Directions
Every entry below must appear again, exactly as written.

Saved entries:
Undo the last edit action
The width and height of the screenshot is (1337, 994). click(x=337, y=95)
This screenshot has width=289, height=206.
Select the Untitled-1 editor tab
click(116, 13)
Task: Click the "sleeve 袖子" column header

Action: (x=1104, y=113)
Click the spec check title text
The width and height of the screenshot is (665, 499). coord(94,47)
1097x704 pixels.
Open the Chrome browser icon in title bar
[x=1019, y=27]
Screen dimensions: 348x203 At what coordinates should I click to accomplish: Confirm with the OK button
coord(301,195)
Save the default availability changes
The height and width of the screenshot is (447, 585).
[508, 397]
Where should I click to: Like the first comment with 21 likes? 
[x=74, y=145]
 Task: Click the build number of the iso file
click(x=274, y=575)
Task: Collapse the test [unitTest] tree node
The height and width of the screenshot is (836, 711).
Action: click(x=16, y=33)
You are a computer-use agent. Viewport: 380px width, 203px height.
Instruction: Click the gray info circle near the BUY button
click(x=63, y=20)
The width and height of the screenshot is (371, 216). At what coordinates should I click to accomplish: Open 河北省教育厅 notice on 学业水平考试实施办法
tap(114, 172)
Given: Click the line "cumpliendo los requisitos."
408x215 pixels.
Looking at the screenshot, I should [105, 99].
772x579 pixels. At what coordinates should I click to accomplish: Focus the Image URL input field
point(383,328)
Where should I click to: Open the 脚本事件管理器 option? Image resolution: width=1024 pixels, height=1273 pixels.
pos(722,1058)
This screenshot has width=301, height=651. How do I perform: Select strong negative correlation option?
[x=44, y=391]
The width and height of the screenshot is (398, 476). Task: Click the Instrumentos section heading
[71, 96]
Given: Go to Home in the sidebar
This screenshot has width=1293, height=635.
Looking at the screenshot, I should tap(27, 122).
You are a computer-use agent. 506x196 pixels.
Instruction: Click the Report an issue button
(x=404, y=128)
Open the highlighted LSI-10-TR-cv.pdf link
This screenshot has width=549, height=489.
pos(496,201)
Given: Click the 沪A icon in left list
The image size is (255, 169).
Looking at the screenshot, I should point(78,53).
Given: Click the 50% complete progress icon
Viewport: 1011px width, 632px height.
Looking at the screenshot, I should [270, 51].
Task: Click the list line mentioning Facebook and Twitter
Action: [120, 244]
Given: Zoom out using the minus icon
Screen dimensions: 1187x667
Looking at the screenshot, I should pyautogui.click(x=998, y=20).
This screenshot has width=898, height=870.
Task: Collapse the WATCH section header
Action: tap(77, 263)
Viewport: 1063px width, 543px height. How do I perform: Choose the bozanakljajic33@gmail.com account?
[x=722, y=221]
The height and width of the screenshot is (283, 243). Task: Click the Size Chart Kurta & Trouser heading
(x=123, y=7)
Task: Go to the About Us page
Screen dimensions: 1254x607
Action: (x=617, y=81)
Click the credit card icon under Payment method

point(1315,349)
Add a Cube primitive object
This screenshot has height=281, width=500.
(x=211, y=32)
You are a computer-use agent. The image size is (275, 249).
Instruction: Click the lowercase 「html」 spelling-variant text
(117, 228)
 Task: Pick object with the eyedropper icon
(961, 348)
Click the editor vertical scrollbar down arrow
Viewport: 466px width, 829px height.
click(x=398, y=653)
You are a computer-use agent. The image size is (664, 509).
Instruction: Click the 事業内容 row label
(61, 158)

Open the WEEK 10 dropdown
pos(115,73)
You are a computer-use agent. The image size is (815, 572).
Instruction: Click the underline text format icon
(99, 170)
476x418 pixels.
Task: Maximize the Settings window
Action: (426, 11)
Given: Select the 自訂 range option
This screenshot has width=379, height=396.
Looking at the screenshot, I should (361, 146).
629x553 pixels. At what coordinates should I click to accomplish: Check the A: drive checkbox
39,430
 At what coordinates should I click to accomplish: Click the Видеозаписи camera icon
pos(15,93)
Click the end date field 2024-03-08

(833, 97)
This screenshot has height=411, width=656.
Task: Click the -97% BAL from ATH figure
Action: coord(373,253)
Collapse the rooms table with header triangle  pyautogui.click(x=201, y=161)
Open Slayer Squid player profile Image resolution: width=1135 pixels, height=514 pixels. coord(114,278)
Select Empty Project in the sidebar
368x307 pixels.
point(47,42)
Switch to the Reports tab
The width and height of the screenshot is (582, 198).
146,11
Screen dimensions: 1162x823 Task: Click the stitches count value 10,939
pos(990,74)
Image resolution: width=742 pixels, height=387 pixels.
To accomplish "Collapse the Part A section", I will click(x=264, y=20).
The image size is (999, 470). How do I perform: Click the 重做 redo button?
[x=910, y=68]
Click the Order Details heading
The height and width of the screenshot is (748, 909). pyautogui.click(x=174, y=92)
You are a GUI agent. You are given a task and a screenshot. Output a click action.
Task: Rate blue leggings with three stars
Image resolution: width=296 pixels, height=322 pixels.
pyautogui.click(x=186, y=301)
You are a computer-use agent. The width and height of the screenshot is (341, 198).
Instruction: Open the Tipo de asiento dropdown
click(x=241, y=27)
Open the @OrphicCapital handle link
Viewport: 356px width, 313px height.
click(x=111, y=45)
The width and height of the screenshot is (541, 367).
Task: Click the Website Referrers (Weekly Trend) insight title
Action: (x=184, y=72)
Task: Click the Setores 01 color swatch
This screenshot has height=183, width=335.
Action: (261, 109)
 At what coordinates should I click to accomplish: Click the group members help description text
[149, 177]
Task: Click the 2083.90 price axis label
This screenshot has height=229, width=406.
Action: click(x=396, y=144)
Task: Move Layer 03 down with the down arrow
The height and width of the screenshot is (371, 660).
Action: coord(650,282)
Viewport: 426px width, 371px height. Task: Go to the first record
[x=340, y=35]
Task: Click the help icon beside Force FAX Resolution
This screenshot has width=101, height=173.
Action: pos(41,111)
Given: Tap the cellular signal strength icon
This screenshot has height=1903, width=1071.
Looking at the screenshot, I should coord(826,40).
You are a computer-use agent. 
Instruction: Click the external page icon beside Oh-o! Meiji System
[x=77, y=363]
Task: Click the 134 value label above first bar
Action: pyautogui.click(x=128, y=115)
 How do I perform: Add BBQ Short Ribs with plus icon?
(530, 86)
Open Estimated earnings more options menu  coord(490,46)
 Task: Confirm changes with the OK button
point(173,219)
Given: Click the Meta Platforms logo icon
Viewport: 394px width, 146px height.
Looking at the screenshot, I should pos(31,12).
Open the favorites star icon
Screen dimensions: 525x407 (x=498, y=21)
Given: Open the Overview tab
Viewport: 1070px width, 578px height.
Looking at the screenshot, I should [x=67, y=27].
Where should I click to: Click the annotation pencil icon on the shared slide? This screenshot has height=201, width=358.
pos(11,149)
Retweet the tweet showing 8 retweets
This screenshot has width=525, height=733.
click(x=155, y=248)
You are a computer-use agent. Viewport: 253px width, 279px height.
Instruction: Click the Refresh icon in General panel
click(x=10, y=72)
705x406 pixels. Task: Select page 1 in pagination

Written reply
Undo the last edit action
The width and height of the screenshot is (1337, 994). click(x=337, y=95)
This screenshot has width=289, height=206.
Select the Untitled-1 editor tab
click(116, 13)
Task: Click the "sleeve 袖子" column header

Action: (x=1104, y=113)
Click the spec check title text
The width and height of the screenshot is (665, 499). coord(94,47)
1097x704 pixels.
Open the Chrome browser icon in title bar
[x=1019, y=27]
Screen dimensions: 348x203 At what coordinates should I click to accomplish: Confirm with the OK button
coord(301,195)
Save the default availability changes
The height and width of the screenshot is (447, 585).
[508, 397]
Where should I click to: Like the first comment with 21 likes? 
[x=74, y=145]
 Task: Click the build number of the iso file
click(x=274, y=575)
Task: Collapse the test [unitTest] tree node
The height and width of the screenshot is (836, 711).
Action: click(x=16, y=33)
You are a computer-use agent. Viewport: 380px width, 203px height.
Instruction: Click the gray info circle near the BUY button
click(x=63, y=20)
The width and height of the screenshot is (371, 216). At what coordinates should I click to accomplish: Open 河北省教育厅 notice on 学业水平考试实施办法
tap(114, 172)
Given: Click the line "cumpliendo los requisitos."
408x215 pixels.
Looking at the screenshot, I should [105, 99].
772x579 pixels. At what coordinates should I click to accomplish: Focus the Image URL input field
point(383,328)
Where should I click to: Open the 脚本事件管理器 option? Image resolution: width=1024 pixels, height=1273 pixels.
pos(722,1058)
This screenshot has width=301, height=651. How do I perform: Select strong negative correlation option?
[x=44, y=391]
The width and height of the screenshot is (398, 476). Task: Click the Instrumentos section heading
[71, 96]
Given: Go to Home in the sidebar
This screenshot has width=1293, height=635.
Looking at the screenshot, I should tap(27, 122).
You are a computer-use agent. 506x196 pixels.
Instruction: Click the Report an issue button
(x=404, y=128)
Open the highlighted LSI-10-TR-cv.pdf link
This screenshot has width=549, height=489.
pos(496,201)
Given: Click the 沪A icon in left list
The image size is (255, 169).
Looking at the screenshot, I should point(78,53).
Given: Click the 50% complete progress icon
Viewport: 1011px width, 632px height.
Looking at the screenshot, I should [270, 51].
Task: Click the list line mentioning Facebook and Twitter
Action: [120, 244]
Given: Zoom out using the minus icon
Screen dimensions: 1187x667
Looking at the screenshot, I should pyautogui.click(x=998, y=20).
This screenshot has width=898, height=870.
Task: Collapse the WATCH section header
Action: tap(77, 263)
Viewport: 1063px width, 543px height. How do I perform: Choose the bozanakljajic33@gmail.com account?
[x=722, y=221]
The height and width of the screenshot is (283, 243). Task: Click the Size Chart Kurta & Trouser heading
(x=123, y=7)
Task: Go to the About Us page
Screen dimensions: 1254x607
Action: (x=617, y=81)
Click the credit card icon under Payment method

point(1315,349)
Add a Cube primitive object
This screenshot has height=281, width=500.
(x=211, y=32)
You are a computer-use agent. The image size is (275, 249).
Instruction: Click the lowercase 「html」 spelling-variant text
(117, 228)
 Task: Pick object with the eyedropper icon
(961, 348)
Click the editor vertical scrollbar down arrow
Viewport: 466px width, 829px height.
click(x=398, y=653)
You are a computer-use agent. The image size is (664, 509).
Instruction: Click the 事業内容 row label
(61, 158)

Open the WEEK 10 dropdown
pos(115,73)
You are a computer-use agent. The image size is (815, 572).
Instruction: Click the underline text format icon
(99, 170)
476x418 pixels.
Task: Maximize the Settings window
Action: (426, 11)
Given: Select the 自訂 range option
This screenshot has width=379, height=396.
Looking at the screenshot, I should (361, 146).
629x553 pixels. At what coordinates should I click to accomplish: Check the A: drive checkbox
39,430
 At what coordinates should I click to accomplish: Click the Видеозаписи camera icon
pos(15,93)
Click the end date field 2024-03-08

(833, 97)
This screenshot has height=411, width=656.
Task: Click the -97% BAL from ATH figure
Action: coord(373,253)
Collapse the rooms table with header triangle  pyautogui.click(x=201, y=161)
Open Slayer Squid player profile Image resolution: width=1135 pixels, height=514 pixels. coord(114,278)
Select Empty Project in the sidebar
368x307 pixels.
point(47,42)
Switch to the Reports tab
The width and height of the screenshot is (582, 198).
146,11
Screen dimensions: 1162x823 Task: Click the stitches count value 10,939
pos(990,74)
Image resolution: width=742 pixels, height=387 pixels.
To accomplish "Collapse the Part A section", I will click(x=264, y=20).
The image size is (999, 470). How do I perform: Click the 重做 redo button?
[x=910, y=68]
Click the Order Details heading
The height and width of the screenshot is (748, 909). pyautogui.click(x=174, y=92)
You are a GUI agent. You are given a task and a screenshot. Output a click action.
Task: Rate blue leggings with three stars
Image resolution: width=296 pixels, height=322 pixels.
pyautogui.click(x=186, y=301)
You are a computer-use agent. The width and height of the screenshot is (341, 198).
Instruction: Open the Tipo de asiento dropdown
click(x=241, y=27)
Open the @OrphicCapital handle link
Viewport: 356px width, 313px height.
click(x=111, y=45)
The width and height of the screenshot is (541, 367).
Task: Click the Website Referrers (Weekly Trend) insight title
Action: (x=184, y=72)
Task: Click the Setores 01 color swatch
This screenshot has height=183, width=335.
Action: (261, 109)
 At what coordinates should I click to accomplish: Click the group members help description text
[149, 177]
Task: Click the 2083.90 price axis label
This screenshot has height=229, width=406.
Action: click(x=396, y=144)
Task: Move Layer 03 down with the down arrow
The height and width of the screenshot is (371, 660).
Action: coord(650,282)
Viewport: 426px width, 371px height. Task: Go to the first record
[x=340, y=35]
Task: Click the help icon beside Force FAX Resolution
This screenshot has width=101, height=173.
Action: pos(41,111)
Given: Tap the cellular signal strength icon
This screenshot has height=1903, width=1071.
Looking at the screenshot, I should coord(826,40).
You are a computer-use agent. 
Instruction: Click the external page icon beside Oh-o! Meiji System
[x=77, y=363]
Task: Click the 134 value label above first bar
Action: pyautogui.click(x=128, y=115)
 How do I perform: Add BBQ Short Ribs with plus icon?
(530, 86)
Open Estimated earnings more options menu  coord(490,46)
 Task: Confirm changes with the OK button
point(173,219)
Given: Click the Meta Platforms logo icon
Viewport: 394px width, 146px height.
Looking at the screenshot, I should pos(31,12).
Open the favorites star icon
Screen dimensions: 525x407 (x=498, y=21)
Given: Open the Overview tab
Viewport: 1070px width, 578px height.
Looking at the screenshot, I should [x=67, y=27].
Where should I click to: Click the annotation pencil icon on the shared slide? This screenshot has height=201, width=358.
pos(11,149)
Retweet the tweet showing 8 retweets
This screenshot has width=525, height=733.
click(x=155, y=248)
You are a computer-use agent. Viewport: 253px width, 279px height.
Instruction: Click the Refresh icon in General panel
click(x=10, y=72)
705x406 pixels. Task: Select page 1 in pagination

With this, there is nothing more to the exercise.